Gupta Ruchi, Gaind Rajni, Singh Laishram Chandreshwor, Paglietti Bianca, Deb Monorama, Rubino Salvatore, Wain John, Basir Seemi Farhat
Department of Biosciences, Jamia Millia Islamia, New Delhi 110025, India.
Department of Microbiology, Vardhman Mahavir Medical College and Safdarjung Hospital, New Delhi 110029, India.
Trans R Soc Trop Med Hyg. 2016 Dec 1;110(12):684-689. doi: 10.1093/trstmh/trx002.
Fluoroquinolone resistance is mediated by mutations in the quinolone-resistance determining region (QRDR) of the topoisomerase genes. Denaturing high performance liquid chromatography (DHPLC) was evaluated for detection of clinically important mutations in gyrB among Salmonella.

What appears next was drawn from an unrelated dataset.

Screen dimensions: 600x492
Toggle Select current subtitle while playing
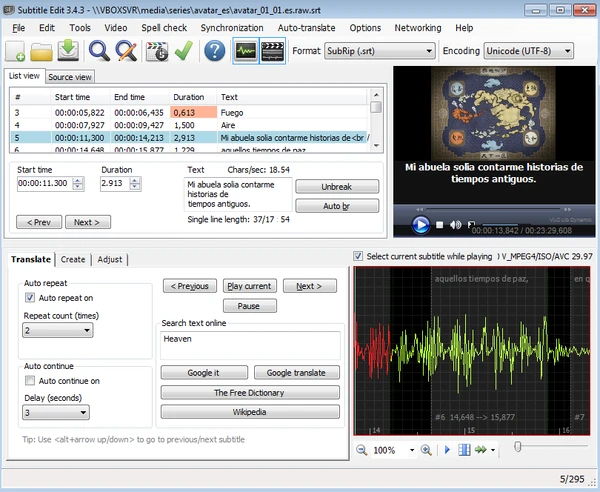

Salmonella Typhi and S. Paratyphi A characterised for mutation in QRDR of gyrA, parC and parE were studied for mutation in gyrB by DHPLC and validated by sequencing.
The DHPLC analysis was able to resolve the test mutant from isolates with wild type gyrB and distinguished mutants from other mutant by peak profile and shift in retention time. Three sequence variants were detected at codon 464, and a novel mutation Ser→Thr was also detected. gyrB mutation was associated with non classical quinolone resistance (NALS-CIPDS) in 34 isolates of S. Typhi only and was distinct from classical quinolone resistance associated with gyrA mutations (NALR-CIPDS).
DHPLC is effective for the detection of mutation and can reduce the need for sequencing to detect clinically significant gyrB mutations.
KF993966, KF993965 and KF993964.
氟喹诺酮耐药性由拓扑异构酶基因喹诺酮耐药决定区(QRDR)的突变介导。评估了变性高效液相色谱法(DHPLC)用于检测沙门氏菌中gyrB基因临床上重要的突变。
对gyrA、parC和parE的QRDR突变特征明确的伤寒沙门氏菌和甲型副伤寒沙门氏菌,通过DHPLC研究gyrB基因的突变,并通过测序进行验证。
DHPLC分析能够将测试突变体与具有野生型gyrB的分离株区分开来,并通过峰型和保留时间的变化将突变体与其他突变体区分开来。在第464密码子处检测到三个序列变体,还检测到一个新的突变Ser→Thr。gyrB突变仅与34株伤寒沙门氏菌中的非经典喹诺酮耐药性(NALS-CIPDS)相关,且与与gyrA突变相关的经典喹诺酮耐药性(NALR-CIPDS)不同。
DHPLC在检测突变方面有效,可减少对测序的需求以检测临床上显著的gyrB突变。
KF993966、KF993965和KF993964。